Je suis dans le matériel. Cela veut dire que nous entretenons et réparons le matériel du Génie français, qui refait les routes, reconstruit les écoles. Mais nous travaillons aussi pour les ONG et pour les civils. Nous avons installé une parabole de 3 mètres de diamètre sur la mairie de Mitrovica, pour les communications ; nous enlevions les carcasses des véhicules détruits par les roquettes, nous aidions à retaper les véhicules. Nous réalisions des choses concrètes, dont le résultat est visible. C'est rassurant. Et nous avons eu de bons contacts avec les deux populations. Tout avait bien commencé. On était logé dans un atelier de réparation de l'armée serbe. Nous avions le chauffage. [...]

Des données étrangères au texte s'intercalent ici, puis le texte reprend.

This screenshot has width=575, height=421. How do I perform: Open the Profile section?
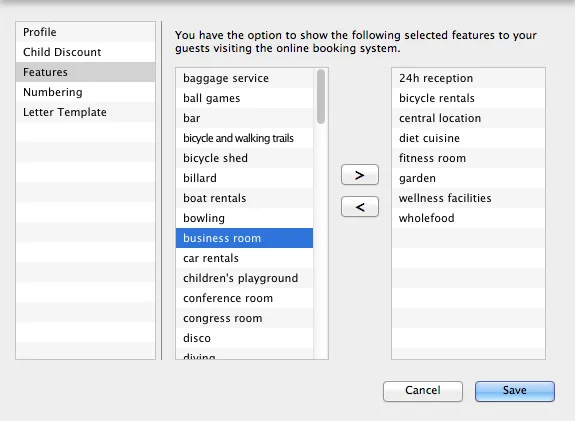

Mais il y a des événements qui vous rappellent à la réalité. L'atelier que nous occupions est situé juste devant le pont de chemin de fer qui relie les deux parties de la ville, serbe et albanaise, à 200 mètres du pont principal dont tout le monde a entendu parler. Un soir, alors que je sortais téléphoner à la cabine qui est juste au pied de l'atelier, une bombe a explosé sous le pont [...]
Il n'y a quand même pas que le trafic et la contrebande. Les deux principaux donneurs de travail, ce sont les ONG, et nous pour quelques dizaines de personnes. Les ONG sont nombreuses - j'en ai compté au moins une quarantaine à Mitrovica - mais elles butent sur le même problème que nous : Serbes et Albanais refusent de travailler ensemble. L'armée française a pourtant fait le maximum. Par exemple, elle a voulu aider à reconstituer le corps des pompiers, qui était très mixte. Mais il n'a pas été possible de mettre tout le monde d'accord.
Je ne sais pas comment les choses pourront évoluer. Serbes et Albanais refusent de revivre ensemble, alors que c'était le premier objectif de l'ONU. Dans le quartier où nous logions, il n'y avait comme non-Serbes que quelques Bosniaques. Des musulmans. Des gens qui vivent dans des conditions de pauvreté épouvantables, qui sont terrorisés, et qui ne s'éloignaient jamais de nous.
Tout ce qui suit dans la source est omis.